-------- Quoted text --------

25 thoughts on “Weekend Open Thread

  1. Federal judge issued a permanent injunction on Thursday against Denver Water's Gross Reservoir expansion. Front page news on the Denver Post today. The judge cited potential irreparable harm to the environment in her decision. No timeline yet for how long it will take the Army Corps of Engineers to redo the permitting process.

    1. [Insert This Morning’s Commercial Comments Here About How Overregulation is Destroying America’s Future, and Our Immediate Pressing Need to Begin Now Building New Nuclear Power Plants.]

      1. It is ridiculous how some government agencies like the Army Corps of Engineers can't do an adequate permitting review before committing to lots of environmental destruction. If you read the article in the Denver Post today David you would read that the Corp failed among other things to consider alternatives to the reservoir expansion and there were several. They didn't consider the impact of climate change on snow met runoff and they accepted Denver Water estimates of demand that were not offset by conservation initiatives and overstated.

        Denver Water jumped the gun before all legal issues had been resolved and don't get the benefit of having already started.

        The big point in the ruling is that it is a permanent injunction until the Corp can do an honest assessment of the environmental risks of this project. Judge Aguello specifically noted that environmental damage can not be easily reversed if ever. It's like one of those sandstone arches in Utah that collapses. You can never restore it to a pre-collapsed condition. The judge's injunction prevents Denver Water from cutting down a half million trees prematurely. It was a good ruling and puts the onus on the Corp to determine if there will be enough water in the future to justify the cost of construction.

--------

# Exercise
Transcribe word for word the stretch of the Gross Reservoir comment thread from "1. [Insert This" through "having already started.".

-------- Source excerpt --------

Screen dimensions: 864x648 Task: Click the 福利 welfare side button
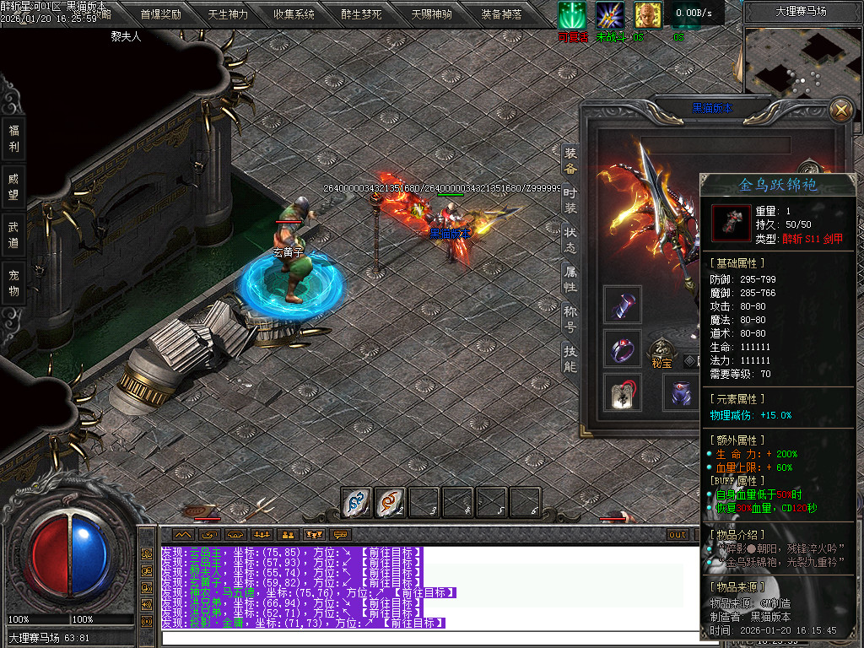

--------

# Response to the exercise
1. [Insert This Morning’s Commercial Comments Here About How Overregulation is Destroying America’s Future, and Our Immediate Pressing Need to Begin Now Building New Nuclear Power Plants.]

      1. It is ridiculous how some government agencies like the Army Corps of Engineers can't do an adequate permitting review before committing to lots of environmental destruction. If you read the article in the Denver Post today David you would read that the Corp failed among other things to consider alternatives to the reservoir expansion and there were several. They didn't consider the impact of climate change on snow met runoff and they accepted Denver Water estimates of demand that were not offset by conservation initiatives and overstated.

        Denver Water jumped the gun before all legal issues had been resolved and don't get the benefit of having already started.